The Monday after Mardi Gras, the intercom buzzes and a voice yells, “How the fuck are ya, ya old pervert?”
I know I haven’t weathered the years all that well but Vernon... well, let’s just say we all called him Verna back when, a name he shared with my plump wrinkled old granny and the person standing before me... put a grey wig on him and call him Nan.
“So,” he said looking around the apartment like a real estate appraiser, “You moved to Mascotia Gardens? Who would have dreamed all those years ago when we used to go to gay dances at Coronation Hall that you’d end up living just down the road?” About the same number of people who would have guessed that Verna would end up retiring in a wealthy middle age to an oldies’ enclave on the North Coast where grass clippings didn’t mean something you compost but rather something that was exchanged into little ziplock plastic bags. I thought it but didn’t say it.
Not that Vern was a smoker, although he did have a fine collection of zip lock bags but their contents were not fridgeable. After a few pleasantries in the guise of catching up, Vern opened his backpack to reveal his latest prizes. Three in all, carefully labelled with name, place and date. The only thing missing was the ubiquitous Polaroid photo carefully stapled to the front.
“Get with it, old boy. Polaroids are so Andy Warhol. So last century. I’ve gone digital.”
So saying he brought up a pic of an extremely attractive young lad on his mobile phone.
“Yum,” I admired. Dark good looks and the body of an Adonis. “Just my type.” I looked at the undies the spunk was wearing and then at the same pair carefully sealed inside the plastic bag.
“I know what you’re thinking,” he said.
I doubted it.
“How does someone who looks like Jabba The Hutt manage to pull such cute trade?” he said.
Vern didn’t so much look like Jabba The Hutt as Jabba The Whole Fucking Apartment Building.
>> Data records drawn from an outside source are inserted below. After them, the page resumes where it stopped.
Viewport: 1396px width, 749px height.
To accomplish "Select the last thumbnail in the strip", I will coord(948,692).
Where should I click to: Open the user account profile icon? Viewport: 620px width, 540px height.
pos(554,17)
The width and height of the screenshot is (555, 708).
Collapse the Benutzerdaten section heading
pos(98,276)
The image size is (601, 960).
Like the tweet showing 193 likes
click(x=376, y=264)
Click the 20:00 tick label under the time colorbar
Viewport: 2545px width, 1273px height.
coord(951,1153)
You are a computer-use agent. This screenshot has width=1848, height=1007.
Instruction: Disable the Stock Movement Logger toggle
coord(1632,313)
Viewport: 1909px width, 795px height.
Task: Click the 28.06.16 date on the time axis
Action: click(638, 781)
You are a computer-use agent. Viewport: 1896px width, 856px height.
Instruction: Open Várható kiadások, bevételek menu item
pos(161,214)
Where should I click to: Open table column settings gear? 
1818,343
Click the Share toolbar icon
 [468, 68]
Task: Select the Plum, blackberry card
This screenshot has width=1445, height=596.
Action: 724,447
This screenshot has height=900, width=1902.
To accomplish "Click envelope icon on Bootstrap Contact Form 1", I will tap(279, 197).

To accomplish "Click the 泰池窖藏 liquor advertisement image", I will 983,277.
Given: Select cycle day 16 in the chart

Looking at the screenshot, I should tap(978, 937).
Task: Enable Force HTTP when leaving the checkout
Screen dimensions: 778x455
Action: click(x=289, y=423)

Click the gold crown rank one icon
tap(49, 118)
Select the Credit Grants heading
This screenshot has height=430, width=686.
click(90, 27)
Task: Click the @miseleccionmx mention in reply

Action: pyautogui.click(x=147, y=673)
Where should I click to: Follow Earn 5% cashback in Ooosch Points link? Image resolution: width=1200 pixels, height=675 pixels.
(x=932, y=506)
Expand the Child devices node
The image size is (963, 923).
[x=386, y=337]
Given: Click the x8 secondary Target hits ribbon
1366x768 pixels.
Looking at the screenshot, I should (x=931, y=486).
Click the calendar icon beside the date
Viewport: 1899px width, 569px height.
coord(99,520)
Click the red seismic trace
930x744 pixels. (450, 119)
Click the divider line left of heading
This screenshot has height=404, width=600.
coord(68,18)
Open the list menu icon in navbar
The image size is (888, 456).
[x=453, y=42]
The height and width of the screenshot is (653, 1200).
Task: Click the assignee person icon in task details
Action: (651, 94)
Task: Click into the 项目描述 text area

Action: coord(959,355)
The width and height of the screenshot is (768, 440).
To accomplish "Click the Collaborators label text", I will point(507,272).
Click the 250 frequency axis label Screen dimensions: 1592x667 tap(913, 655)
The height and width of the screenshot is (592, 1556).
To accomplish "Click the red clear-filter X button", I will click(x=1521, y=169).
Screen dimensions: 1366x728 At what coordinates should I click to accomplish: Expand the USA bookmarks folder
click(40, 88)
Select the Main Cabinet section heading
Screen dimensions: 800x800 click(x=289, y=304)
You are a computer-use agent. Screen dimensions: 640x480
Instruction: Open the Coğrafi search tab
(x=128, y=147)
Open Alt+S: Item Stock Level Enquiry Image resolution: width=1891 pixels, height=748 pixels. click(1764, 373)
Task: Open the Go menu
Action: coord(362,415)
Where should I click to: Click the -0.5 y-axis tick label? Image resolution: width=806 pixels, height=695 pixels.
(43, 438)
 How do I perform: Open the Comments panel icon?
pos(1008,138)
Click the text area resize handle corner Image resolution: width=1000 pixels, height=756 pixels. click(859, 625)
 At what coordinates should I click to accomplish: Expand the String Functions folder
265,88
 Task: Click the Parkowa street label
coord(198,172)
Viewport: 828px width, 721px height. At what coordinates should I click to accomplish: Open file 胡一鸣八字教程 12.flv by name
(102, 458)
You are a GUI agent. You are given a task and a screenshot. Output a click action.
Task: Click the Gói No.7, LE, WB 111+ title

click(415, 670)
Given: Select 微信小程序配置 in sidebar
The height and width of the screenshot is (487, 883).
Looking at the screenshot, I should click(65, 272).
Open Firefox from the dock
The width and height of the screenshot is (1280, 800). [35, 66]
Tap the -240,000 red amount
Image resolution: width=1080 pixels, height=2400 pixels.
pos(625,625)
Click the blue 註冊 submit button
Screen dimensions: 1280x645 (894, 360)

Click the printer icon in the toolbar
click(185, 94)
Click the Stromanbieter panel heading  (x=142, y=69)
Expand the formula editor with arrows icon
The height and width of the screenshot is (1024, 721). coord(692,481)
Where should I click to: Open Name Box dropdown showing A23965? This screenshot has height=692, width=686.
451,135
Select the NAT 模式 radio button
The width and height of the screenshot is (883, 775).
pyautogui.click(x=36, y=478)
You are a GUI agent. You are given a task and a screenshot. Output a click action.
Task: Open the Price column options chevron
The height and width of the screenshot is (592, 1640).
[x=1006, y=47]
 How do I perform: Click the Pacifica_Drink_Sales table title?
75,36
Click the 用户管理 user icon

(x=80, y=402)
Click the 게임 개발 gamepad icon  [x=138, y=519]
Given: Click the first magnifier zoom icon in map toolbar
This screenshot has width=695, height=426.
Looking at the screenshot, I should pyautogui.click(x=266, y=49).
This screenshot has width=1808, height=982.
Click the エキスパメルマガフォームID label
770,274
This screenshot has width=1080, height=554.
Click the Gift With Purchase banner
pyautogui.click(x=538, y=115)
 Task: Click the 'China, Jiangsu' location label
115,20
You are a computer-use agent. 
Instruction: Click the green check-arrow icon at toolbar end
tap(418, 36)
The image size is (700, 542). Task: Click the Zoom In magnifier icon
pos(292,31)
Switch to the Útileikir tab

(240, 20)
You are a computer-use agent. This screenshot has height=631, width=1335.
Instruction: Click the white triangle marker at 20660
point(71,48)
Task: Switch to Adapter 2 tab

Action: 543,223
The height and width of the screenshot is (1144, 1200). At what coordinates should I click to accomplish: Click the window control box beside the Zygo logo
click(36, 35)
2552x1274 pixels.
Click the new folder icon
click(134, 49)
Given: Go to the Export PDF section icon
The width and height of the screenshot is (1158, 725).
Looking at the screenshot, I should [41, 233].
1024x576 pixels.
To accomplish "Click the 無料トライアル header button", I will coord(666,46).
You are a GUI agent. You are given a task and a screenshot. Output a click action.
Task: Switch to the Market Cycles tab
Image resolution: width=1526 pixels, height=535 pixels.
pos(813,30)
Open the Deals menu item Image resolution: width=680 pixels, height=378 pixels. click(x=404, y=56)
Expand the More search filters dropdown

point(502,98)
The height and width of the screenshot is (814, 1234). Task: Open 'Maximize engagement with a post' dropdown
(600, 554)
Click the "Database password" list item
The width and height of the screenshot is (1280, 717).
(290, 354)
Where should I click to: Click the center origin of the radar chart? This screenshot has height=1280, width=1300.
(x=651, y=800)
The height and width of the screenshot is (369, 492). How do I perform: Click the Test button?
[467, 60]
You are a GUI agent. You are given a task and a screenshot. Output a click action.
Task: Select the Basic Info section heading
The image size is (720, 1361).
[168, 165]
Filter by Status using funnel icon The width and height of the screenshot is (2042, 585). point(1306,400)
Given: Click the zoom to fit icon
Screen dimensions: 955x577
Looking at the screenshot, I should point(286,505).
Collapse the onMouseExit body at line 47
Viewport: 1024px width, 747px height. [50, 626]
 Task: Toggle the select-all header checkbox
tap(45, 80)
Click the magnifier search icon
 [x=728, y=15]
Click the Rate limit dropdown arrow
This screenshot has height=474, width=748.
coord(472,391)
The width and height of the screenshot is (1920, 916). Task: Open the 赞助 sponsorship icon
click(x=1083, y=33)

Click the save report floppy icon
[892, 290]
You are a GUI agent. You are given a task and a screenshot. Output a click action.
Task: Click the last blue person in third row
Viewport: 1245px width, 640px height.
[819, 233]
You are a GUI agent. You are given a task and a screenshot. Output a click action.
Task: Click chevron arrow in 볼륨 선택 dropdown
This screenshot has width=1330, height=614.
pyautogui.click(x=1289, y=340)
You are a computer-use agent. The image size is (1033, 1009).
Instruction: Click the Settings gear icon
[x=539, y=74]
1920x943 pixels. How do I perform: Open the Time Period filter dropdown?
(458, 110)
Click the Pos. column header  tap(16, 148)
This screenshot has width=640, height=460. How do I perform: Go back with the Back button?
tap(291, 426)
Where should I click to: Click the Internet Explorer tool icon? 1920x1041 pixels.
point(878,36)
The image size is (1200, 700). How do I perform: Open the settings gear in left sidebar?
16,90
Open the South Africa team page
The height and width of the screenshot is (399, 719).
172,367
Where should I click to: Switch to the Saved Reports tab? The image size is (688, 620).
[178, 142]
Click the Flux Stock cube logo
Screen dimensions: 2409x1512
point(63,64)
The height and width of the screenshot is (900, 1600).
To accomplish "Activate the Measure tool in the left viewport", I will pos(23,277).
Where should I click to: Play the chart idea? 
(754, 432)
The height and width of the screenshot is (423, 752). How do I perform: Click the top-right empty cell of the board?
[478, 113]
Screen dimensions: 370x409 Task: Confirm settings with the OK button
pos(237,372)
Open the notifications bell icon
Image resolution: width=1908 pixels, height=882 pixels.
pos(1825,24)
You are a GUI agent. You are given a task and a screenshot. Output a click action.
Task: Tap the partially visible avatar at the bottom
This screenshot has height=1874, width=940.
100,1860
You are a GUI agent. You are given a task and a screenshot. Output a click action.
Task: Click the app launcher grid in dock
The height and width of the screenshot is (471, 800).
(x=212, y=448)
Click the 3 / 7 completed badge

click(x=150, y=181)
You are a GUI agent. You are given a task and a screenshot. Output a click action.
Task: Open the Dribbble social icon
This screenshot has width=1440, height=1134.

Shame really as he’d been as hot as hell in his twenties when we used to go cruising together. Wealth and indolence had done the rest.
“I’m afraid the cashless society is not so cashless in some quarters,” he sighed, then brightened almost immediately. “But when you’ve got as much as I do you might as well spend it on a few luxuries.”
The luxuries he had in mind were hot men, from twinks to muscle bears, who would then part with their undies. He had a preference for briefs because they collected more juice from around the groin.
“This one,” he said excitedly, showing me a blond honey who looked to be in his thirties and was a wall of chest furred muscle, “He was so off his face I didn’t have to pay him.”
It was lucky Vern got them to pose in the collected underwear because these days no one would have believed him.
“How many does that make now?” I asked of his collection.
“Pushing the five hundred mark.”
His wardrobe must be rank.
“I’m visiting guys from my past to get the last few to make the half century and you know, you and I did it—”
“If you think I’ve kept a pair of briefs from forty years ago, you’ve got to be kidding. Besides, no photo.”
“I have photos of you from back then. Please, it’s a dream of mine to round out the collection.”
I saw no harm in it. We both went to the laundry hamper to see what was available. There was no way he wanted a clean pair. Vern sniffed a few, screwing his nose up at my choice of underwear, finally settling on a pair of tight crimson boxers.
“Nice,” he said.
So somewhere on the North Coast, secreted in a plastic bag, is a pair of dirty red underpants with my photograph attached. Pity the pair he took belonged to Wally.